Precision machines cut and size the woods after they’ve been dried, but then many hands take over—to sand, fit, assemble, and test parts. Anyone along the line can send a piece back if it doesn’t look or feel right. Applying and buffing finishes is an art in itself. At the end of the line, every guitar is plugged in and given a workout to make sure all systems perform. Rare is the defect or customer complaint, says Chuck Levin’s Meader.

Smith has had a profound influence on the industry, Meader says. “Back in 1985 the landscape was really different.” Some innovations were technical. “Paul came out with a vintage-style vibrato”—a bar that creates a vibrating effect when pulled—“that actually stays in tune,” says Meader. “He also made the first locking tuners.

“The whole guitar was just revolutionary, with this incredible appearance, sound, and ergonomics. It was this amazing hybrid that combined old-school hand-building tradition with a modern look and feel. It played like you had owned it for 20 years.”

Smith opened the door for other boutique manufacturers, Meader says. “A lot of guitars are built well and look good now—stores and buyers have become willing to look outside of Fender and Gibson, and it’s all because of Paul.”

Gibson didn’t like that people were buying the PRS Singlecut model, which attorneys for the Nashville-based company claimed infringed on a Gibson trademark design. Gibson filed suit in 2000, and a Nashville court issued an injunction for PRS to stop making the model. PRS appealed and won, lifting the injunction. Gibson asked the Supreme Court to intervene, but it declined in June, leaving the decision in PRS’s favor to stand.

Though annoyed by the suit, Smith says he isn’t bitter. He just wants to keep doing what he’s been doing—only more and better.

“If you open one of our guitar cases and you have that experience of ‘Wow, took my breath away!’, the guitar is going to sell,” he says. “I’ve never seen something take someone’s breath away and not sell. So if we take your breath away—lookswise, soundwise, feelwise—then we’ve done our job. I’m always looking at what we’re doing, not necessarily at what the competition is.”

Not every PRS product has been a breathtaking experience. Attempts at acoustic guitars largely went nowhere. Smith also hasn’t achieved as much as he’d like as a guitar player. But that may be changing. “My playing is just now starting to mature,” he says.

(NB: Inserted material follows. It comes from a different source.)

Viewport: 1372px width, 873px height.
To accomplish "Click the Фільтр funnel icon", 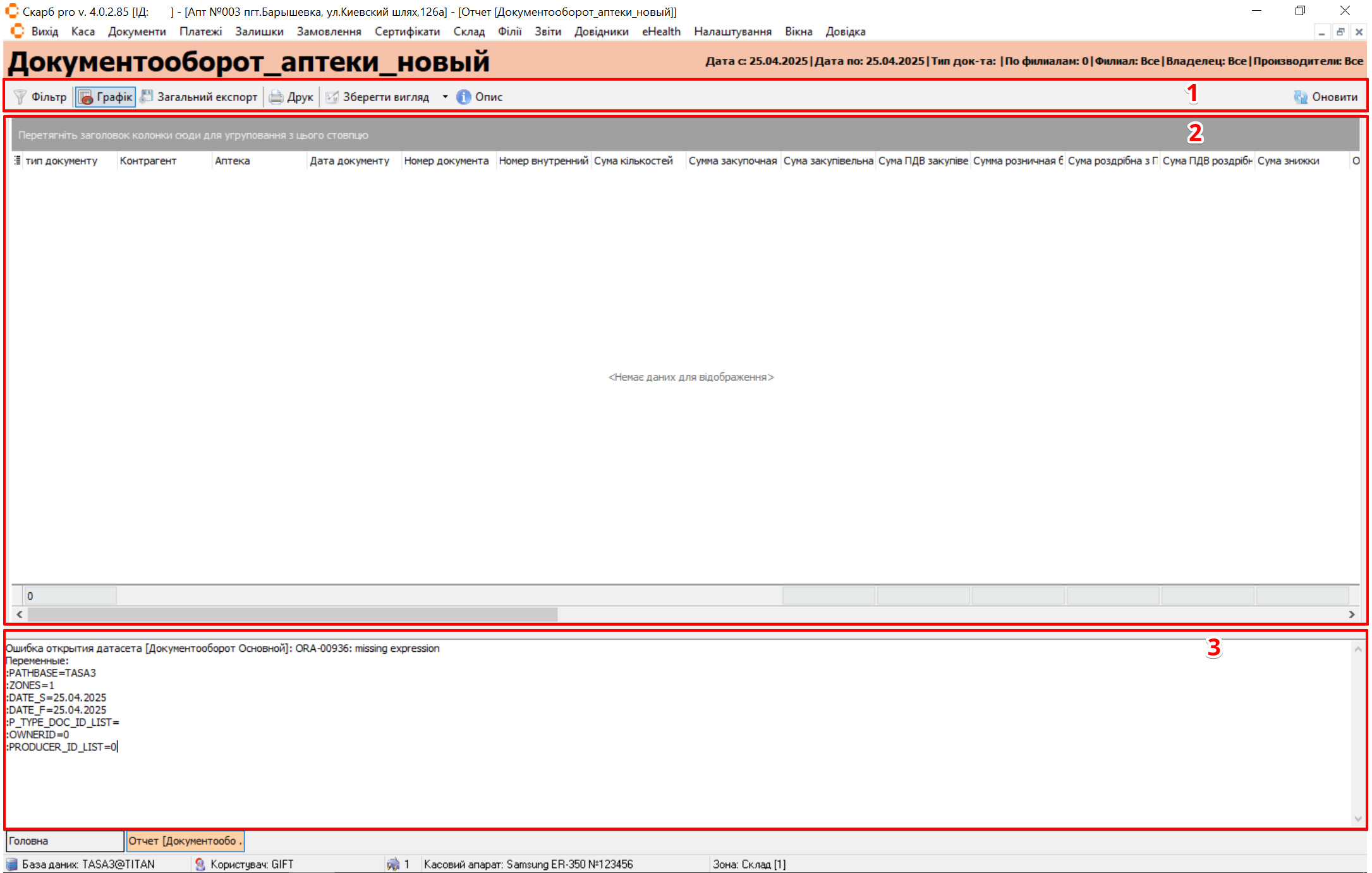I will 20,97.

He gets up from the meeting table and digs around until he finds a CD he’s made with the five-piece rock band he’s in. Like Smith, three of the members—Mike Ault and brothers Gary and Greg Grainger—are veterans of the local music scene. Only Derek St. Holmes, formerly of Ted Nugent’s band, is an out-of-towner.

While not dazzling, Smith’s guitar work on the CD is articulate and assured. It also has, as players like to say, the tone of the gods—as it should: He was playing one of the first custom guitars PRS ever made through a rare, hand-made amplifier that goes for about $30,000.

Smith didn’t build the amp. An eccentric hermit and “amp maker to the stars” named Howard Dumble did. It’s just one of the things Smith can buy now that he’s made guitars not just for himself, but for a lot of pickers everywhere.